Assigned task: Beneath this task is a listing; retype all of it exactly.

(Supplied data Opens)

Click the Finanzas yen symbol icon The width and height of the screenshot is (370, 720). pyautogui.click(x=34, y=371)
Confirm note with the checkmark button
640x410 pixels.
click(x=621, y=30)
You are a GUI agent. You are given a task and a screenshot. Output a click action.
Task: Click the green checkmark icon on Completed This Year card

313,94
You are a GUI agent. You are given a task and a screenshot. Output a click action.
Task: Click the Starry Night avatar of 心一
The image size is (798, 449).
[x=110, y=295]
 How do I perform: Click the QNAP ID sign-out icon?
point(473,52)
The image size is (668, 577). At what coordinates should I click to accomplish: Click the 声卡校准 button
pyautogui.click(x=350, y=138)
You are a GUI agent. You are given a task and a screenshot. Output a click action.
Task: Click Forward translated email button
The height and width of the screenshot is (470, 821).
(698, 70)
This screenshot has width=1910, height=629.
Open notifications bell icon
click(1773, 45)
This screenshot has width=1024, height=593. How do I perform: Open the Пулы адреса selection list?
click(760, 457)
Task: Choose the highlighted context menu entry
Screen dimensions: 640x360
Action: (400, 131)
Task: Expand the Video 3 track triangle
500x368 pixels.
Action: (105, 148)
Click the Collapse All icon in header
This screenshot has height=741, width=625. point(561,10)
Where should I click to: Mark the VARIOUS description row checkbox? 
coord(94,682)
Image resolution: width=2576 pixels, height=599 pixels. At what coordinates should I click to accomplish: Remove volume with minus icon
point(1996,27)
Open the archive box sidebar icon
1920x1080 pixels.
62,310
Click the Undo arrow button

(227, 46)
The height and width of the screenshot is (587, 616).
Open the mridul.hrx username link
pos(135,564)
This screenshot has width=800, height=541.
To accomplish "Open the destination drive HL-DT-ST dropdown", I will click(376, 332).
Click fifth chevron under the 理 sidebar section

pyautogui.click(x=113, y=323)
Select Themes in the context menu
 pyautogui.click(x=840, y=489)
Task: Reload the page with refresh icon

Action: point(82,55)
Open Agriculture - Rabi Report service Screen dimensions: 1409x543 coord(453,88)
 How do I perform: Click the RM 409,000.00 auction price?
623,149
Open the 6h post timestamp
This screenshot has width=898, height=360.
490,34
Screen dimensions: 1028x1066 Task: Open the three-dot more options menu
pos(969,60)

(Supplied data Closes)

Answer section:
Click the Finanzas yen symbol icon The width and height of the screenshot is (370, 720). pyautogui.click(x=34, y=371)
Confirm note with the checkmark button
640x410 pixels.
click(x=621, y=30)
You are a GUI agent. You are given a task and a screenshot. Output a click action.
Task: Click the green checkmark icon on Completed This Year card

313,94
You are a GUI agent. You are given a task and a screenshot. Output a click action.
Task: Click the Starry Night avatar of 心一
The image size is (798, 449).
[x=110, y=295]
 How do I perform: Click the QNAP ID sign-out icon?
point(473,52)
The image size is (668, 577). At what coordinates should I click to accomplish: Click the 声卡校准 button
pyautogui.click(x=350, y=138)
You are a GUI agent. You are given a task and a screenshot. Output a click action.
Task: Click Forward translated email button
The height and width of the screenshot is (470, 821).
(698, 70)
This screenshot has width=1910, height=629.
Open notifications bell icon
click(1773, 45)
This screenshot has width=1024, height=593. How do I perform: Open the Пулы адреса selection list?
click(760, 457)
Task: Choose the highlighted context menu entry
Screen dimensions: 640x360
Action: (400, 131)
Task: Expand the Video 3 track triangle
500x368 pixels.
Action: (105, 148)
Click the Collapse All icon in header
This screenshot has height=741, width=625. point(561,10)
Where should I click to: Mark the VARIOUS description row checkbox? 
coord(94,682)
Image resolution: width=2576 pixels, height=599 pixels. At what coordinates should I click to accomplish: Remove volume with minus icon
point(1996,27)
Open the archive box sidebar icon
1920x1080 pixels.
62,310
Click the Undo arrow button

(227, 46)
The height and width of the screenshot is (587, 616).
Open the mridul.hrx username link
pos(135,564)
This screenshot has width=800, height=541.
To accomplish "Open the destination drive HL-DT-ST dropdown", I will click(376, 332).
Click fifth chevron under the 理 sidebar section

pyautogui.click(x=113, y=323)
Select Themes in the context menu
 pyautogui.click(x=840, y=489)
Task: Reload the page with refresh icon

Action: point(82,55)
Open Agriculture - Rabi Report service Screen dimensions: 1409x543 coord(453,88)
 How do I perform: Click the RM 409,000.00 auction price?
623,149
Open the 6h post timestamp
This screenshot has width=898, height=360.
490,34
Screen dimensions: 1028x1066 Task: Open the three-dot more options menu
pos(969,60)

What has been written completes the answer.